On April 15, 1970, a group of musicians under the name S.E.M. Ensemble performed its first concert, music by Cornelius Cardew, John Cage, Petr Kotik, and Rudolf Kamorous. The reviewer of the Buffalo Evening News described it as an "Audience in Retreat": "an audience of 17, including wives and other relatives, remained out of an original 100 attendees, at the conclusion of Wednesday evening's performance of the newly-formed S.E.M. Ensemble."
Since then, the S.E.M. Ensemble have been performing music of our time: new compositions by both established and emerging composers as well as masterpieces from the recent past. In 1992, SEM expanded into a large, 86-piece orchestra, The Orchestra of the S.E.M. Ensemble, with a concert at Carnegie Hall. There, The SEM Orchestra premiered Atlas Eclipticalis by John Cage in its first complete version, with David Tudor as the pianist in Winter Music. The event attracted audiences and critics from across the United States, Europe, and Japan. Alex Ross wrote about the performance in the New York Times: "highly disciplined and monumental... sonorities shifted, intangible events solidified; collective images began to appear amid shapeless sound... an epiphany rises in the back of the mind."
From small chamber music formations to large orchestral events, SEM has made its mark on contemporary music, not paying much attention to an approval from critics or audiences. From a group of three to a large orchestra - from Morton Feldman's For Philip Guston, to large-scale compositions by Alvin Lucier, Roscoe Mitchell, Petr Kotik, and others. SEM concerts featured such soloists as Julius Eastman, John Cage, Amina Claudine Myers, David Tudor, Pauline Oliveros, Christian Marclay, Maryanne Amacher, Roscoe Mitchell, to name a few.
After relocating to New York City from Buffalo, NY in 1983, S.E.M. Ensemble, started to present yearly concerts at the Paula Cooper Gallery and in its own space, the Willow Place Auditorium in Brooklyn Heights. It also performs concerts at high-profile New York venues such as Carnegie Hall, Alice Tully Hall, Bohemian National Hall, and DiMenna Center for Classical Music, among others.
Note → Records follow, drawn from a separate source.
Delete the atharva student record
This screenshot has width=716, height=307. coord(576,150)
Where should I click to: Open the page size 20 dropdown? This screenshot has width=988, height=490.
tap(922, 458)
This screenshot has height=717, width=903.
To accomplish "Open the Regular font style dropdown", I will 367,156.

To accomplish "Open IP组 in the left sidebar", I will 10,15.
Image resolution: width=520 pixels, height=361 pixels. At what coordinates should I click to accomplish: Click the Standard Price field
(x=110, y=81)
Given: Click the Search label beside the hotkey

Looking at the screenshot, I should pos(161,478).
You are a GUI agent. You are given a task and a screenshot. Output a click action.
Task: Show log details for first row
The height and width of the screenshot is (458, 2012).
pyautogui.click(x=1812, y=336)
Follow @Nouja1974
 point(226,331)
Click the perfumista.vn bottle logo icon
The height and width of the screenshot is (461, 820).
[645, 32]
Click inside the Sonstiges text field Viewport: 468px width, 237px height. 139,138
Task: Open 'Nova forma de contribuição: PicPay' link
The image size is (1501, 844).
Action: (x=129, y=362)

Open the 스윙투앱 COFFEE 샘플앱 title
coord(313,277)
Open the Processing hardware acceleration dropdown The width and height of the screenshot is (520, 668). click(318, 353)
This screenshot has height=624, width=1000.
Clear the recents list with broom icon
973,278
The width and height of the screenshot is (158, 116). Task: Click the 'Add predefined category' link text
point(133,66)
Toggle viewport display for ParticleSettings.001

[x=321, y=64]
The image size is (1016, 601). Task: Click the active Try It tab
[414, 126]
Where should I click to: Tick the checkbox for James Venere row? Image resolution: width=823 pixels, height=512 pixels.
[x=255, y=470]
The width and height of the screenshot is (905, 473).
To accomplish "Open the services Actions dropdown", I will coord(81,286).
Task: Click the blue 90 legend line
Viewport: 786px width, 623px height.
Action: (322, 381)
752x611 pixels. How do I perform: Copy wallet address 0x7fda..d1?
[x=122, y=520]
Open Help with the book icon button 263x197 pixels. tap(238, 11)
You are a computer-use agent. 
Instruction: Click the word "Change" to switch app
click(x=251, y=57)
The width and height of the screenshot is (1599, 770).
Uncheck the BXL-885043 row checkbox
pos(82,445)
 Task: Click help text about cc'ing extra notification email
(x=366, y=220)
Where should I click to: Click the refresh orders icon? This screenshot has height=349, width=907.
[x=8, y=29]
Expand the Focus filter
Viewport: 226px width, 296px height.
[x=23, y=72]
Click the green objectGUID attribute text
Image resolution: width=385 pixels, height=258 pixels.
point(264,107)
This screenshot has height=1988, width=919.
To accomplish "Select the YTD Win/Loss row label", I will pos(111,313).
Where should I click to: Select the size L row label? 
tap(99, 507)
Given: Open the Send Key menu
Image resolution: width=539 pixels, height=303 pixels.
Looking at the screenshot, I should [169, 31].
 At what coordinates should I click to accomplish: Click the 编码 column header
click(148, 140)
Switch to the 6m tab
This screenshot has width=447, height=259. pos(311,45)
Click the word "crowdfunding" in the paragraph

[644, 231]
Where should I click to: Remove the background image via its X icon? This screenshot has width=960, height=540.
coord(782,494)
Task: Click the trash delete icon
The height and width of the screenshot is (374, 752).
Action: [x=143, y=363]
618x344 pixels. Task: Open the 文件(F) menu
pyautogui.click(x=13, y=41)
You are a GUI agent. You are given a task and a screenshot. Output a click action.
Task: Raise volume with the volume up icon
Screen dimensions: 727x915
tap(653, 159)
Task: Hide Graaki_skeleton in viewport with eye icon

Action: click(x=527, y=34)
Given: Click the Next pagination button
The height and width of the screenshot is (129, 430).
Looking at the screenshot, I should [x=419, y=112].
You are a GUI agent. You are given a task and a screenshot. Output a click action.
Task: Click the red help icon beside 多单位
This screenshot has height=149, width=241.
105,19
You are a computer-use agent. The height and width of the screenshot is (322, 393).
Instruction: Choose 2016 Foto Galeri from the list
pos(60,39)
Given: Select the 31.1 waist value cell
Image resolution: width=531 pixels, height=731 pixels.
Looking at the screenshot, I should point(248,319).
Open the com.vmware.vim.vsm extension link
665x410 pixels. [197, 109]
Composers Julius Eastman, Garret List and Ben Neill were past members of the S.E.M. Ensemble. Among a score of other composers, most of whom created new compositions for the Ensemble while working directly with SEM, are John Cage, Pauline Oliveros, Morton Feldman, Christian Wolff, Roscoe Mitchell, Phill Niblock, Earle Brown, Alvin Lucier, David Behrman, as well as many young, emerging composers.